Glenn Greenwald: Why doesn't ABC retract its false reports of the anthrax/Iraq/911 connection?

There's an excellent (and lengthy) post by Glenn Greenwald at Salon.com that deals with false reports by ABC's Brian Ross regarding a connection between the 2001 anthrax attacks, Iraq, and 9/11. Excerpts are below, but the entire piece is worth reading.

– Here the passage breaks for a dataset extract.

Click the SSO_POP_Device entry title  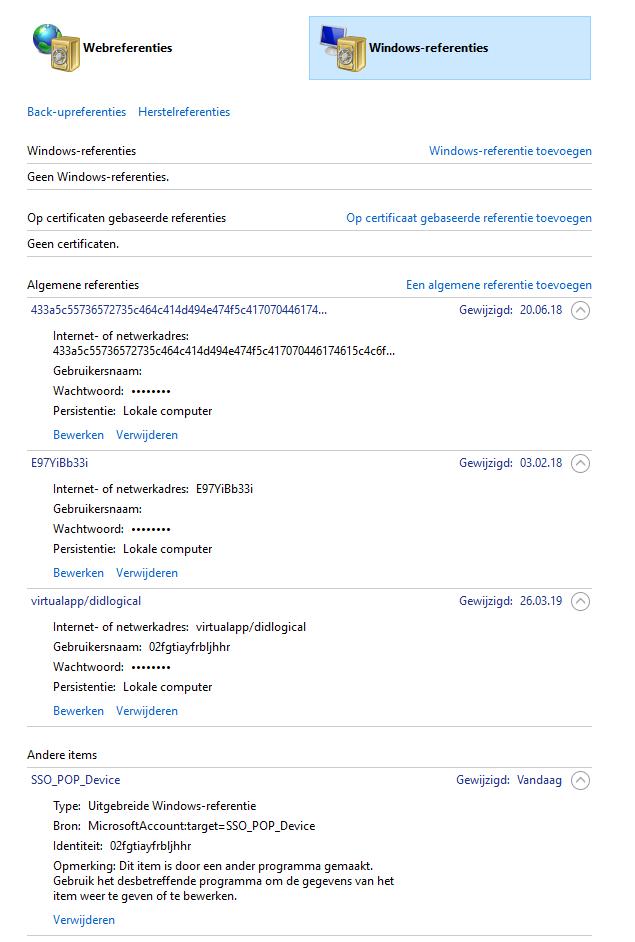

"At one of the most critical times in American history -- the weeks following the 9/11 and anthrax attacks -- ABC News and Brian Ross published multiple, highly inflammatory reports, aggressively linking Iraq to the anthrax attacks, which turned out to be completely false. Accompanying those false anthrax reports, ABC News frequently linked Saddam to the 9/11 attacks as well -- such as when Cokie Roberts, during an interview with Donald Rumsfeld immediately following one of Ross's Saddam-anthrax stories, referenced "the confirmation that Mohammed Atta met with an Iraqi intelligence official."

While ABC, from the beginning, noted that even the White House publicly denied the bentonite story, they have never retracted, corrected or even explained their false reports. When I spoke with ABC News Senior Vice President Brian Schneider last week, he repeatedly emphasized that ABC News' credibility rests with the fact that when they are wrong, they quickly and clearly correct their errors.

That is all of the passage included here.